Setiap orang tentu punya definisinya masing-masing soal zona nyaman. Kalau saya lebih mengartikan zona nyaman sebagai zona di mana saya tak perlu menjadi orang lain. Zona di mana saya bisa berbuat sesuai kapasitas. Saya akan merasa berada di zona nyaman ketika saya benar-benar di suasana yang saya inginkan.

Zona nyaman sendiri sering digunakan dalam kaitannya dengan karir/pekerjaan. Itulah sebabnya kenapa ada banyak buku dan artikel yang menyarankan kita untuk keluar dari zona nyaman, jika kita merasa bahwa level kita (dalam hal karir) gitu-gitu aja. Stuck. Beberapa motivator atau orang yang berpengaruh juga menyarankan hal yang sama. Saya pernah beberapa kali ikut seminar pengembangan diri di mana sang pembicara koar-koar ke audiens soal keluar dari zona nyaman.

Secara pribadi, saya kurang sependapat bahwa untuk mencapai sebuah pencapaian kita harus keluar dari zona nyaman.

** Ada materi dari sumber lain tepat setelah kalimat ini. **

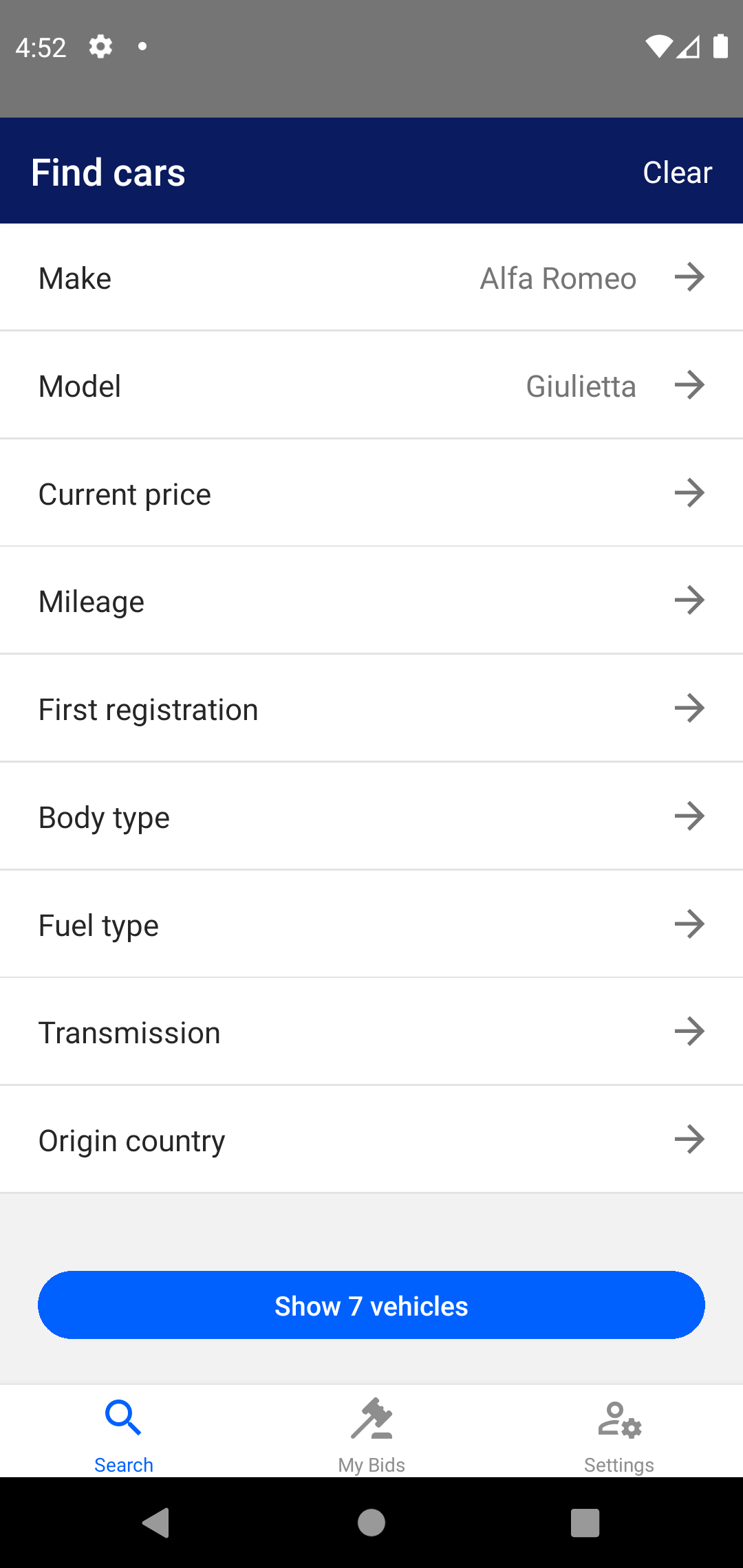Tap the recent apps square button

Saya lebih setuju menyebutnya sebagai pindah zona nyaman.

Saya sangat yakin bahwa seseorang juga melakukan serangkaian usaha yang tak mudah untuk berada di zona nyaman. Itulah sebabnya kenapa untuk keluar dari zona nyaman juga bukan perkara mudah.

Seperti yang saya bilang tadi. Saya akan lebih setuju kalau kata “keluar” di sini diganti menjadi “pindah”. Saya akan ambil satu contoh.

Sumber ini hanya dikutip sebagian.